Growing Up With Brothers, I’ve Always Gotten Along Better With Guys Who Don’t Respect Me
I’m not your average girl. Sure, I wear makeup, jewelry, and dresses, but don’t let my feminine exterior fool you: I like to drink beer. I love sports. And I can hang with the boys, even when things get a little rough and rowdy. That’s because when I was younger, I had no other choice.
Growing up with brothers, I’ve always gotten along better with guys who don’t respect me.
Maybe it’s the fact that I was raised with three older boys who were constantly putting me in headlocks and calling me degrading nicknames, but as an adult, there’s nothing I enjoy more than spending time with men who belittle me, taunt me, or question my intelligence. Most women I know would prefer to drink wine and gossip with their girlfriends. Not me! I’d rather go to a sports bar, watch the game, and sit silently while the guys either ignore me for hours, compare me to their nagging wives, or explain the rules of football to me like I’m a child.

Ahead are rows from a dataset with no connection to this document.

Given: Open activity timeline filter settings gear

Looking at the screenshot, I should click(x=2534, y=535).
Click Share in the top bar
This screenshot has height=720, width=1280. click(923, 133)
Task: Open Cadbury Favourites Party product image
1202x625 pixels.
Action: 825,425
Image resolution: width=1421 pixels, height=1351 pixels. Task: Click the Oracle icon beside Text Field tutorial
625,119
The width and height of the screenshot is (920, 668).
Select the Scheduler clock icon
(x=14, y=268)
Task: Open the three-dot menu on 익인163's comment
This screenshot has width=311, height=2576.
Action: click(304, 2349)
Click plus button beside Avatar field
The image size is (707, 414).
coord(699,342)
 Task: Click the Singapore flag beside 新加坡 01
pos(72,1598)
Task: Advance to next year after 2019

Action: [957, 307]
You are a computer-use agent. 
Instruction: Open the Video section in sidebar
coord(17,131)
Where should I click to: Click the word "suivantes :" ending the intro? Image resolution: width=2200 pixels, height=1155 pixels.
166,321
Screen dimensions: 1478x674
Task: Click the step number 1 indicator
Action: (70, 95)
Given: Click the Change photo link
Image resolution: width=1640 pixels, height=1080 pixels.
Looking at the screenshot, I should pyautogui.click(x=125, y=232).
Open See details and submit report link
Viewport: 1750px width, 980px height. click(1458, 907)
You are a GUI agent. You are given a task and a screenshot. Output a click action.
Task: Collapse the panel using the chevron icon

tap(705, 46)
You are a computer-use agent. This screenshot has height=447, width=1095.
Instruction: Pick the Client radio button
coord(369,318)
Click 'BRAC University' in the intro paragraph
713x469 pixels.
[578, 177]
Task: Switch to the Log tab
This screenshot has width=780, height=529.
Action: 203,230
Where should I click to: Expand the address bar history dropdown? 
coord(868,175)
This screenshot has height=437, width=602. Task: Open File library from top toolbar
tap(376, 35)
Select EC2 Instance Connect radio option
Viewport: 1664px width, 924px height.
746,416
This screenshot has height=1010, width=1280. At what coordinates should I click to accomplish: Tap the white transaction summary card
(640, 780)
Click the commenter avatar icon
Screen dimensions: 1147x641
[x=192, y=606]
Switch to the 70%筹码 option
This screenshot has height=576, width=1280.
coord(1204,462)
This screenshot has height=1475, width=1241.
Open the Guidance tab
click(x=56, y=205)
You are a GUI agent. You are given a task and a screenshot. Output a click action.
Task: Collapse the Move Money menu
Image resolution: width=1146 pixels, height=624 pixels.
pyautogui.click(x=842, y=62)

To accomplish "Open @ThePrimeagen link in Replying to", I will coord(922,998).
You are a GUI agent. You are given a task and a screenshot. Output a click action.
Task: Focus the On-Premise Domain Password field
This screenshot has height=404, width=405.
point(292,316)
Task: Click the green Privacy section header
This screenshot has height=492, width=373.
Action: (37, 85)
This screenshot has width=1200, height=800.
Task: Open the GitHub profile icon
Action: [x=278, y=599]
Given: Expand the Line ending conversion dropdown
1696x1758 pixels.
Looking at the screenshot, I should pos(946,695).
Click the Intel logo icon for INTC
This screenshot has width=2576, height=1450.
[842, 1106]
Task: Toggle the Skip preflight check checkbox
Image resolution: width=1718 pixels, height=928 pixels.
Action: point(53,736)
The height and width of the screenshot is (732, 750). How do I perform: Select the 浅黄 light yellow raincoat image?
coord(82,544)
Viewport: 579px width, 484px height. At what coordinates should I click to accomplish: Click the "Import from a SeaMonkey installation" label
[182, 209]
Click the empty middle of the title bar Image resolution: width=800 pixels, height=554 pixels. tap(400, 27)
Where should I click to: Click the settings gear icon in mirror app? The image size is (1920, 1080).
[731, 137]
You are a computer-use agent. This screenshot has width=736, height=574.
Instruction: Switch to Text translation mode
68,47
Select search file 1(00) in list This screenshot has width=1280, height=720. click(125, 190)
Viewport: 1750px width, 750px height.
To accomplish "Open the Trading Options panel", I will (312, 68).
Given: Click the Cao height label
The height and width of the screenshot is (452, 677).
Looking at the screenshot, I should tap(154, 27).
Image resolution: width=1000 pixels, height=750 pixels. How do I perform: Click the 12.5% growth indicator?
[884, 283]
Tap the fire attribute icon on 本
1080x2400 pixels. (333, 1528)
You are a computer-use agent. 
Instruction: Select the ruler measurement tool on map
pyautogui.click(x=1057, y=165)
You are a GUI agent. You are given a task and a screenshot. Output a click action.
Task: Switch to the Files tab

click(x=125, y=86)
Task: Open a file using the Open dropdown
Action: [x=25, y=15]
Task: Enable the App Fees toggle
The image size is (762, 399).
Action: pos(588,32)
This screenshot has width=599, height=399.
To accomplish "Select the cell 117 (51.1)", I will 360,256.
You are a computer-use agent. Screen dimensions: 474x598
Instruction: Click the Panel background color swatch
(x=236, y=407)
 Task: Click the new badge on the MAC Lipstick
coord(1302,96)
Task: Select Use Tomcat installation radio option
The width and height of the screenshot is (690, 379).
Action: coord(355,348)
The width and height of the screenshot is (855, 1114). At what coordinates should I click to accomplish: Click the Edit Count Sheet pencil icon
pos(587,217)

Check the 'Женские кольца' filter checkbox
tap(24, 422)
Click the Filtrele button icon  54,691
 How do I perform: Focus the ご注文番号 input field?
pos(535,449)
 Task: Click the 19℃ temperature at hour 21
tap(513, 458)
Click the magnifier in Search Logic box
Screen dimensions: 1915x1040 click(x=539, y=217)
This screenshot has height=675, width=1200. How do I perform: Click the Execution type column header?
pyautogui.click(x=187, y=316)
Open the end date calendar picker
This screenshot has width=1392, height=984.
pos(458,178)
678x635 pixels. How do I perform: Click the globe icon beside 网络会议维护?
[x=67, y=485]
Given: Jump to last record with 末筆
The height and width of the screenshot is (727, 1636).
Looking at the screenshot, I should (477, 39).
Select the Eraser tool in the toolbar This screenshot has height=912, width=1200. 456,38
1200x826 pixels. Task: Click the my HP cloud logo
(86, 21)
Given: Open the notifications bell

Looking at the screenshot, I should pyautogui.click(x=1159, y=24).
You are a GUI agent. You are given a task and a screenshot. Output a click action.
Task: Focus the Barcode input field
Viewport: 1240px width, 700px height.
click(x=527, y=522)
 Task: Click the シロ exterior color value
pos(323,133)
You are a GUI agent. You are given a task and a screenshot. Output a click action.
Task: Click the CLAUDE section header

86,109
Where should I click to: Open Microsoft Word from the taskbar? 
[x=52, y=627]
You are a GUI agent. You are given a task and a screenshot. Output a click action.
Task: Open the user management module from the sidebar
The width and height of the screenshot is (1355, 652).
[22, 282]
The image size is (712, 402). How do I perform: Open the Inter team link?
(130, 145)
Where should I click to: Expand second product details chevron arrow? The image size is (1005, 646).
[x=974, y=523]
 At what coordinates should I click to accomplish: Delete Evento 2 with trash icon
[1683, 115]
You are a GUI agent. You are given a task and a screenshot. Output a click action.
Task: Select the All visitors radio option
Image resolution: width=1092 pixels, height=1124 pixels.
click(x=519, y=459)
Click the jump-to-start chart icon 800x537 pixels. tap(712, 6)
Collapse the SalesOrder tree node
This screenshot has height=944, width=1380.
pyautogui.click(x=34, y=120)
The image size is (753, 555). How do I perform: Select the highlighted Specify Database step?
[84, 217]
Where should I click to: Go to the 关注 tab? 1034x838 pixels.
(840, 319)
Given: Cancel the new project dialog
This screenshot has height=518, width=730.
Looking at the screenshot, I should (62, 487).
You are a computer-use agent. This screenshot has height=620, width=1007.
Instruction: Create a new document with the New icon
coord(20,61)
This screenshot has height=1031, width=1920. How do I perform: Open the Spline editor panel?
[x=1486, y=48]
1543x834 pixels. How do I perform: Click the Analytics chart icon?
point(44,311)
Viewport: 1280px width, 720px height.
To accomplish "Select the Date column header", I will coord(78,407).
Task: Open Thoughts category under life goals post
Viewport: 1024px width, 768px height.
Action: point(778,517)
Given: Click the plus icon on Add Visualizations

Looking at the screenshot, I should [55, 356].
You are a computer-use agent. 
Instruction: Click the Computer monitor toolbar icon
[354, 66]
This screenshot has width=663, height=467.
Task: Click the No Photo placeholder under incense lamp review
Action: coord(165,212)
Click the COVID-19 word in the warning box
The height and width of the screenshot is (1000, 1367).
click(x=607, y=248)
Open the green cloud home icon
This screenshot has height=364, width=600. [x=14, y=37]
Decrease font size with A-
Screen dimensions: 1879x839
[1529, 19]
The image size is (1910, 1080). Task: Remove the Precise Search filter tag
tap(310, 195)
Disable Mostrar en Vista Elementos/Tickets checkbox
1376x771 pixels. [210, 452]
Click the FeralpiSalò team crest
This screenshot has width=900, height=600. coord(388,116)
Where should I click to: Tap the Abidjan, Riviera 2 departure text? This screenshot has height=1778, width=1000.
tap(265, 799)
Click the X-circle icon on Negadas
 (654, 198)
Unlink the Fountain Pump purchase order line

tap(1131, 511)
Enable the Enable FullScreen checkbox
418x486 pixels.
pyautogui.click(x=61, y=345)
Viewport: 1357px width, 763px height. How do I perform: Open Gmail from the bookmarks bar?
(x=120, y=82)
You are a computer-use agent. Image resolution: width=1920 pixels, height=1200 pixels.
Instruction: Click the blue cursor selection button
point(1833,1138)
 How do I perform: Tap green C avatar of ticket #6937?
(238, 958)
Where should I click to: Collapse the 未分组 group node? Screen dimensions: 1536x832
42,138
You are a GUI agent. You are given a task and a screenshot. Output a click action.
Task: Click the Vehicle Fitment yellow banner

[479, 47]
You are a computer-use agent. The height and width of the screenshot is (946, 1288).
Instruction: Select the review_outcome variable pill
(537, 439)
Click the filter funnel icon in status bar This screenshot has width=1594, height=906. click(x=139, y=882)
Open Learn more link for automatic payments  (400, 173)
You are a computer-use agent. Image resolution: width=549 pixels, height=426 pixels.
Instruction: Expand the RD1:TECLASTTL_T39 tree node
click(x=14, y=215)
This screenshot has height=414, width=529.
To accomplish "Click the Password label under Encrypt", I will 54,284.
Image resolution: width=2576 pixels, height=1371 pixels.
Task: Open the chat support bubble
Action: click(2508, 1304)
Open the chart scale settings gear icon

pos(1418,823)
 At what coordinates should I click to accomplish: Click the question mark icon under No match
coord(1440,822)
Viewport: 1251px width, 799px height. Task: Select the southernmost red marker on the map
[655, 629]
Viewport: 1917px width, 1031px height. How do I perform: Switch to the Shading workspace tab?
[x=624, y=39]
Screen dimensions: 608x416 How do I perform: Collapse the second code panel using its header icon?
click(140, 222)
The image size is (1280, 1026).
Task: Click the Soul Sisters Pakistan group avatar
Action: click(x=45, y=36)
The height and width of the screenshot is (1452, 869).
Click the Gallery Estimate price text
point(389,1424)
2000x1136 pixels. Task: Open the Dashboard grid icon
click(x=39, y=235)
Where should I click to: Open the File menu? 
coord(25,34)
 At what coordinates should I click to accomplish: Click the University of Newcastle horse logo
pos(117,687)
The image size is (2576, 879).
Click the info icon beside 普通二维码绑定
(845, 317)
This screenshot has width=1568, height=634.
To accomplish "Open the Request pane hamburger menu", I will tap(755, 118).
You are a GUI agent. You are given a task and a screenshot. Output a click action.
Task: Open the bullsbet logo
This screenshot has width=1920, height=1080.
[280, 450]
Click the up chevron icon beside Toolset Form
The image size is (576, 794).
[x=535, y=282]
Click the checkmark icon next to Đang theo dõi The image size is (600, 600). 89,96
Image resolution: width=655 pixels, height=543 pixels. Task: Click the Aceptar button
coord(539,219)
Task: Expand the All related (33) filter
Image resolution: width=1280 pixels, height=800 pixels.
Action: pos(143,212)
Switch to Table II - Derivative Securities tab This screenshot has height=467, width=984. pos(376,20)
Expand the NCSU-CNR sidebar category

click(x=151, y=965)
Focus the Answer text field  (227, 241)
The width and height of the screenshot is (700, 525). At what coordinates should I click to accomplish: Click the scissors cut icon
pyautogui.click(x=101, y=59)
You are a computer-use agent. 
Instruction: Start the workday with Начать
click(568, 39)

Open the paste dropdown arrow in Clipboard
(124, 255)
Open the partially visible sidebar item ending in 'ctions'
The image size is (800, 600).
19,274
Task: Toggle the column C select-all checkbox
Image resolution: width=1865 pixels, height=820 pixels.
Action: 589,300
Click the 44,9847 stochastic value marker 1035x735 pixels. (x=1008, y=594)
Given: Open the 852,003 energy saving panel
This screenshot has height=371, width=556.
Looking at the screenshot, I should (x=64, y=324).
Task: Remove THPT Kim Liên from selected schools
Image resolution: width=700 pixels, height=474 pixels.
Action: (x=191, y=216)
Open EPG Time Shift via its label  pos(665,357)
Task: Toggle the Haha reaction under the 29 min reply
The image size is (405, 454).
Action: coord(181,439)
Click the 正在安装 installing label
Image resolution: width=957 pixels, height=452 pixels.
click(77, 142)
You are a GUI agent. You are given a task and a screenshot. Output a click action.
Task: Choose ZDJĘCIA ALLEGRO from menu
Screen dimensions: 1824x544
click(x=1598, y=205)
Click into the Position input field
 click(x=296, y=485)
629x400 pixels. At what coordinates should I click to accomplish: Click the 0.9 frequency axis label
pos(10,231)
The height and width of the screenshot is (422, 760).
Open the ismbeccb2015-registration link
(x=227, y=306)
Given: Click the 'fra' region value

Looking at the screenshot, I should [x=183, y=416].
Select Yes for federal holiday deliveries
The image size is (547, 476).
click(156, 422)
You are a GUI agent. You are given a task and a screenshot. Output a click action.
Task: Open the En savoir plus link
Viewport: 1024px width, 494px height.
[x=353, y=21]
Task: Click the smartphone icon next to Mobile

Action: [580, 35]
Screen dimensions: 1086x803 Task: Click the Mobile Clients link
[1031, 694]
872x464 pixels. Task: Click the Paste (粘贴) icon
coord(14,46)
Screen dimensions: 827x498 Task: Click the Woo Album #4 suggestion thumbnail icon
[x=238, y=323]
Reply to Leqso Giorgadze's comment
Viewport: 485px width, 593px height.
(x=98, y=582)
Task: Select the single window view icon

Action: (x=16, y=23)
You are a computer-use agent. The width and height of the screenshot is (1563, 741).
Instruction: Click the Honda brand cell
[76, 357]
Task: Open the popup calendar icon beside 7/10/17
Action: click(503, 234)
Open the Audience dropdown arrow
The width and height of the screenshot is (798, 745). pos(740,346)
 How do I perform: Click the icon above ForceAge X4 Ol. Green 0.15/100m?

Don’t get me wrong. I love all my girlfriends! But I was surrounded by so much masculine energy as a kid that I’m just more comfortable hanging out with guys who fundamentally view me as a second-class citizen. Girls can be so catty! But not my male friends. They just forget I’m there, talk over me, and call me a “boner killer” or ask me if I’m on my period if I ever express an opinion.
If you give me the choice between “girl talk” and being told to “shut your mouth, woman” or “go make me a sandwich” while a room full of men erupts into raucous laughter, that’s a no-brainer! I just love watching sports and staying silent!
I remember when I was in middle school. All the girls would want to go to the mall or talk about kissing boys. I felt like an alien! But I always felt like myself around my brothers and their friends—getting mocked when I tried to play basketball with them, being pushed to the ground, and being told to fuck off because they thought I was a “freak” and an “ugly, horse-faced lesbo.”
Even today, I’d much rather have guy friends who tell me I’m “pretty smart for a girl,” or hang out with my male coworkers who say that I was just hired because they needed a woman and I had a nice rack. If there’s an intramural flag football team, I’m on it! And the guys put me on the bench.
When I first started dating my future husband, he was shocked at how many male friends I had. I guess he’d never seen a woman who could kick back with the guys and bite her tongue while validating and ignoring years of casual sexism!
You try growing up with three misogynistic brothers and coming out normal!
Yes, my childhood was crazy, but my brothers made me the person I am today. For the rest of my life, I’ll always gravitate towards men who look straight past me, overlook me professionally, objectify me, stereotype me, physically intimidate me, and view my entire gender as inferior. I just love being told I only got a promotion because I probably slept with the boss! It always makes me feel at home.
What can I say? I’m just “one of the guys”! And I feel like shit all the time!